Unfortunately the air that Scroggs had ushered in when he opened the door had also ushered in Melrose’s aunt, being extremely ostentatious with her crutches, which she leaned first here, and then there, groping her way to the chintz-cushioned bench. That Melrose made only the smallest gesture toward assisting her was not because he wasn’t a gentleman, but because he knew the bandaged
ankle was pure trumpery, something she’d got the local doctor to do with many a painful and laborious sigh on both parts.

“I rang the house. You weren’t there,” she said, thumping herself down at his table with a practiced moan.

“That’s very observant of you, Agatha,” he said, filling in
D-O-L-T
where
T-O-L-D
was called for. This was fun.

“Thought you said he was coming today, Melrose.”

“Jury? He is.”

Never the one to kowtow to the needs of others, Lady Ardry wound out the little window behind her, sending down a shower of petals from the climbing roses, and called to Dick Scroggs to bring her her shooting sherry.

“Can’t see why the man isn’t in here tending to business rather than slapping on that bilious blue paint.”

A three-letter word to use in place of
tin
. Melrose pondered. “Well, since the Blue Parrot is doing such a whale of a business, Scroggs is afraid it’ll snap up all the tourist trade.”

“What tourists? That’s why we like it here. No strangers running amok tossing iced-lolly wrappers on the pavement, no screaming kiddies. What’s happened to him, then?”

Melrose looked up quizzically.

“To Superintendent
Jury
.” You stupid nit, the sigh said.

Ah! That was it! thought Melrose, his pen poised over the crossword. “He’s had a flat tire,” lied Melrose while filling in
N-I-T
. Since she seemed to think he was equipped with radar for tracking Richard Jury’s movements, it would only encourage her to guess at Jury’s arrival time.

“I knew something would happen. Always does.

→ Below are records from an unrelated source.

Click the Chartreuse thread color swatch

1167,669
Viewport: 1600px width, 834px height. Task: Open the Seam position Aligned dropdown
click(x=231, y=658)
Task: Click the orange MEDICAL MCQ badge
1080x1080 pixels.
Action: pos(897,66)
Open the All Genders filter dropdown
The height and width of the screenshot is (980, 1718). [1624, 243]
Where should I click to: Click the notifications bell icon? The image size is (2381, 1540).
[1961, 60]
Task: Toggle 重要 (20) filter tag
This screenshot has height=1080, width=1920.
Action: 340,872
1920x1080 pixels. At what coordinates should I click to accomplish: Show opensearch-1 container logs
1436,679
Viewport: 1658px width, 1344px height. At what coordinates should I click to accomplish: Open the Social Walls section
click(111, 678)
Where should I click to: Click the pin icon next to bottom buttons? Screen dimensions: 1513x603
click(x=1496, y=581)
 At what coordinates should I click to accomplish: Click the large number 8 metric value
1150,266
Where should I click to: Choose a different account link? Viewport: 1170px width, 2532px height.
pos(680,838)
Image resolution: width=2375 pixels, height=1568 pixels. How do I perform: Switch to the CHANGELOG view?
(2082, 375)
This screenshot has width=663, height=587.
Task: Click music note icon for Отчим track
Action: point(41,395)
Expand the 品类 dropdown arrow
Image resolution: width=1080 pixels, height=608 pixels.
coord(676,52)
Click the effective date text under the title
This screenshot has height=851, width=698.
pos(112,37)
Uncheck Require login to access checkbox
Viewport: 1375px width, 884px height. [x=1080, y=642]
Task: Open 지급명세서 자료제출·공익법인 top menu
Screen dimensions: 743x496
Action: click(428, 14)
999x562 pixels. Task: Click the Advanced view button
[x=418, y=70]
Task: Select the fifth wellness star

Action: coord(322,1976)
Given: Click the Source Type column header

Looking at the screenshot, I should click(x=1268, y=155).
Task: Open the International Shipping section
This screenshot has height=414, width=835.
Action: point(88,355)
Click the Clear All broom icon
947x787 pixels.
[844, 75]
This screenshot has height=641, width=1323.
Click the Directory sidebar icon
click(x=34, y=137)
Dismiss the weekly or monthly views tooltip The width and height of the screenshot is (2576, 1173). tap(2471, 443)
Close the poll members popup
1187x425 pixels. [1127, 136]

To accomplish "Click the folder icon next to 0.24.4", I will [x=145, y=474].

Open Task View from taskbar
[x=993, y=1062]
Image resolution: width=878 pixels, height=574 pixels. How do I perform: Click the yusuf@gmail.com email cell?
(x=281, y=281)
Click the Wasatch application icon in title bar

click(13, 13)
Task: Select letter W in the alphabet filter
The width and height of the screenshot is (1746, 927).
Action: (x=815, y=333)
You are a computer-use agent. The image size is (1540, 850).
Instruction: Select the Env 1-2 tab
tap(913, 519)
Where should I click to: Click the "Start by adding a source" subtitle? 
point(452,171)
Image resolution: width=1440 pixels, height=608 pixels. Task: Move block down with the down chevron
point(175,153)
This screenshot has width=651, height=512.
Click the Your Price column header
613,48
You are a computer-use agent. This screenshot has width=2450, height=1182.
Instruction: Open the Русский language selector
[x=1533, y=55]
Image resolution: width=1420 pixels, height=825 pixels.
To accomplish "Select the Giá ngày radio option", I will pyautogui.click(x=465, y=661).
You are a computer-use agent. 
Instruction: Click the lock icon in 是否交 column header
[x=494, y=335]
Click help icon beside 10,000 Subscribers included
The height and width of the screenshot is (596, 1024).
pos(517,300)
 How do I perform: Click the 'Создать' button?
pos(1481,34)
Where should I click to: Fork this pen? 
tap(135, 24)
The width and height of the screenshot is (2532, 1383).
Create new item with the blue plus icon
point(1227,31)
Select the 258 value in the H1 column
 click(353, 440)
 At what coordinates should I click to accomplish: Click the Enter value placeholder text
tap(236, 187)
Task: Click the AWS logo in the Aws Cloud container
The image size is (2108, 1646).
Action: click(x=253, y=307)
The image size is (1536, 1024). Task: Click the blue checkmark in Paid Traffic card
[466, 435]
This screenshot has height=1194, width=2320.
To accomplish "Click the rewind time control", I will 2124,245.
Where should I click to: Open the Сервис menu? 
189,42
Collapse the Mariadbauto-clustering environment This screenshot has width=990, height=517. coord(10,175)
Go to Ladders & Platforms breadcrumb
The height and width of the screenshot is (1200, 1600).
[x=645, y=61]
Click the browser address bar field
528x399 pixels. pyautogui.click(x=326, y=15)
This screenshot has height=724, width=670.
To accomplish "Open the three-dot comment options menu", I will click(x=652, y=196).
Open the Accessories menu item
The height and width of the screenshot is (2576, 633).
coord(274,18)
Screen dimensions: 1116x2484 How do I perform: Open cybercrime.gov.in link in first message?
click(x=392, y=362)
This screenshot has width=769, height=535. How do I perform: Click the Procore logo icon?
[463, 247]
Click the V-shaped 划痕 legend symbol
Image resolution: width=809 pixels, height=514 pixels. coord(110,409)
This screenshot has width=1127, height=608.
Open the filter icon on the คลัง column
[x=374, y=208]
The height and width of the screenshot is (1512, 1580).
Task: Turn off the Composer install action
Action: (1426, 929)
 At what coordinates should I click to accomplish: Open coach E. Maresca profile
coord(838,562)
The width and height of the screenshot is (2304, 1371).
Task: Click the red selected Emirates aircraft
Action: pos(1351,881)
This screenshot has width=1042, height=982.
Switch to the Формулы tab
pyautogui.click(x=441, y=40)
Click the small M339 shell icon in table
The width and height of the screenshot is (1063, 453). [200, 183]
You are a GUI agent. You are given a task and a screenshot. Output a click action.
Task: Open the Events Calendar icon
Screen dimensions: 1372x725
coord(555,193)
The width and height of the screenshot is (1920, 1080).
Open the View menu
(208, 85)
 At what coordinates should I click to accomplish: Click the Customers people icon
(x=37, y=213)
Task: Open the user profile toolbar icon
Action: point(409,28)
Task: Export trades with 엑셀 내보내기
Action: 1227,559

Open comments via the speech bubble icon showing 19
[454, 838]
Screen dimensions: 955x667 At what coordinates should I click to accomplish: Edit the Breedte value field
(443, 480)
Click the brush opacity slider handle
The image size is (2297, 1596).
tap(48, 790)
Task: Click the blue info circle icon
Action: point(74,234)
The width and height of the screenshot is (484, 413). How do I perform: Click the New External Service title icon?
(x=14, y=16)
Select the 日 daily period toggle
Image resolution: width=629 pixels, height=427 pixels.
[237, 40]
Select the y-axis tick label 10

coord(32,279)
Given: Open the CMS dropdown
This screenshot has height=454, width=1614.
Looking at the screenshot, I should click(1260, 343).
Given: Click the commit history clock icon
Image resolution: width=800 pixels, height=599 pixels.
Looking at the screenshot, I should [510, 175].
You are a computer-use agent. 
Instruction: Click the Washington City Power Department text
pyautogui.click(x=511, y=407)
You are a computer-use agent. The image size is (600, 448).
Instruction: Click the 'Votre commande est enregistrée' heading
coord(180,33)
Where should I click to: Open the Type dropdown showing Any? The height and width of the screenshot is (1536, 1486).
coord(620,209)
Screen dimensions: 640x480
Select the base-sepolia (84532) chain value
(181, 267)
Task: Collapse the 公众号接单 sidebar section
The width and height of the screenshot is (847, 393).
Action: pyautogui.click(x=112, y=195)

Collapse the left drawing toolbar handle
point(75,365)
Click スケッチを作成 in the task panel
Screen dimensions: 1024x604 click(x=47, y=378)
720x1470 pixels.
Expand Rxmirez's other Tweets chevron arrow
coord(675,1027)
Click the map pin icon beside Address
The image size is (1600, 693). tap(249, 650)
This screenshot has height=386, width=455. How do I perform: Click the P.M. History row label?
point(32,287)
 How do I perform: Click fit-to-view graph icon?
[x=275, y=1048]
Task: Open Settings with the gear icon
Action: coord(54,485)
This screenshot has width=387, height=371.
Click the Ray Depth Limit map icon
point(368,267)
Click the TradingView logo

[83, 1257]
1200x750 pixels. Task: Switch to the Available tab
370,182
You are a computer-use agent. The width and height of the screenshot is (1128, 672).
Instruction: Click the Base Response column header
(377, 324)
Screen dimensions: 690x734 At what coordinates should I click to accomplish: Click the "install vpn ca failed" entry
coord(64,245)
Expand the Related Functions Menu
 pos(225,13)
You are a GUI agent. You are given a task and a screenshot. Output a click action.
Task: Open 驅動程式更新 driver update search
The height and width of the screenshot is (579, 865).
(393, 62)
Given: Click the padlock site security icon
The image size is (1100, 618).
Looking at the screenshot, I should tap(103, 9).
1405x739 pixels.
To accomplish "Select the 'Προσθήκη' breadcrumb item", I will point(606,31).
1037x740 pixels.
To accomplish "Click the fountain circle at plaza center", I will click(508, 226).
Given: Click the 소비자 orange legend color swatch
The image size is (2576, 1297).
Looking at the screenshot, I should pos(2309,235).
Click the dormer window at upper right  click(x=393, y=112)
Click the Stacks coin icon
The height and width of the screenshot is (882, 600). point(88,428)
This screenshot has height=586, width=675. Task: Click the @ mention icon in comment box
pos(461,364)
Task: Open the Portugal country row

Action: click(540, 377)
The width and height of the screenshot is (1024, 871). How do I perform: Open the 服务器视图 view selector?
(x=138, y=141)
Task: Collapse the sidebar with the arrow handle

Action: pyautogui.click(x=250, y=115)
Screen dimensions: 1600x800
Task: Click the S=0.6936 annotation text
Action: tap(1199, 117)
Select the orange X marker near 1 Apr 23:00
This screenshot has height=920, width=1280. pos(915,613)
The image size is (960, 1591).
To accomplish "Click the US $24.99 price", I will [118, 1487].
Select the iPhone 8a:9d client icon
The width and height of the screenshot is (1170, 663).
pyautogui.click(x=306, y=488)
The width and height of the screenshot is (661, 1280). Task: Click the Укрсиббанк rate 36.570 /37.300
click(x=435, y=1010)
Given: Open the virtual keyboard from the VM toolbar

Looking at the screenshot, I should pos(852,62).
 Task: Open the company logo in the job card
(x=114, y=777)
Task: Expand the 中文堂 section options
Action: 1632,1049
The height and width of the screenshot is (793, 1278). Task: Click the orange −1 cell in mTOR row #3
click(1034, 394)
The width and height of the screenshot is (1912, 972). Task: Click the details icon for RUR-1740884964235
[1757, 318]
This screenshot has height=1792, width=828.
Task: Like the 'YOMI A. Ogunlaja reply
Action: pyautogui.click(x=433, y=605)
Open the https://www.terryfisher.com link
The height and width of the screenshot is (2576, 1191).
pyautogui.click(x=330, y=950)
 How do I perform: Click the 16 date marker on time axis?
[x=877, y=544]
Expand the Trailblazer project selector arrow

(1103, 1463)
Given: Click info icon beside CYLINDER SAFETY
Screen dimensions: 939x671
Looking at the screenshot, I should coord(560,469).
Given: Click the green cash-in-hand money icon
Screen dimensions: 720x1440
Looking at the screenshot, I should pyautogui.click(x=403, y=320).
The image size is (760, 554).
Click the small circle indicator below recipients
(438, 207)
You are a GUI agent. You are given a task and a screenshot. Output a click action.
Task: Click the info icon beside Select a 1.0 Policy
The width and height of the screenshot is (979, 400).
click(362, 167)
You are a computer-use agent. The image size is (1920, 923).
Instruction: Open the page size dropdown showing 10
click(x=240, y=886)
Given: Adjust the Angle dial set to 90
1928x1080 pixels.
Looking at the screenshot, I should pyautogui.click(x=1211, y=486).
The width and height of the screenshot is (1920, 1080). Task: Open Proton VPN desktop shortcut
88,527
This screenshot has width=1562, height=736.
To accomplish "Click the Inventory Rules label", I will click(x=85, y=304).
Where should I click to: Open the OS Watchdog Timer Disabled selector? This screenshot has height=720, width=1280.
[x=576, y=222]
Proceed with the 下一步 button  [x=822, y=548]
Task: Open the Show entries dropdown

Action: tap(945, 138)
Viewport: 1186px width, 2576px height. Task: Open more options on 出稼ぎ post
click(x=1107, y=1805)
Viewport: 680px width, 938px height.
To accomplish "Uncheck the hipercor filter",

This is the third, no, the fourth time he’s been supposed to visit —” She broke off and demanded her glass of sherry as Dick came in with his paint tin. Dick kept on walking.

Melrose changed the subject. “What are you doing in here when you are supposed to be in your cottage resting your foot?”

“I’m making quite sure my witnesses will stick to their story. Miss Crisp is already wavering. And here comes Vivian, who certainly is no help at all.”

 • • • 

Vivian Rivington, looking like the harbinger of spring in a pale pink frock, told Agatha that she was being ridiculous, that she should forgive and forget. Vivian added, “Actually, it’s Mr. Jurvis who should forgive. You’re the one causing the trouble, Agatha. Where’s Superintendent Jury?” Any interest in Agatha’s “case” was forgotten in the light of an event that came round less often than an eclipse of the sun.

“He’s had a breakdown. No, not a nervous one. He’s had a flat tire on the M-1. Called me from one of those Trusthouse Forte restaurants.” Gleefully, Melrose found another four-letter word:
fool
. It ran through the
O
and
L
for
dolt
. Perhaps he had a talent in an unsuspected quarter, making up puzzles for the
Times
. Eagerly he filled it in and awaited the next challenge.

 • • • 

That might have been found in the appearance of Marshall Trueblood, looking like a maypole. Today a flame-red scarf was twisted in the neck of a tea-rose-yellow shirt in such a way that the ends hung like streamers.

Agatha, already in a fit of pique over Vivian’s ignoring her plight, apparently found her archenemy’s entrance a bit too much for human endurance. “Well, one knows who one’s friends are when it comes to a legal battle.” She reached, as if painfully, for her crutches.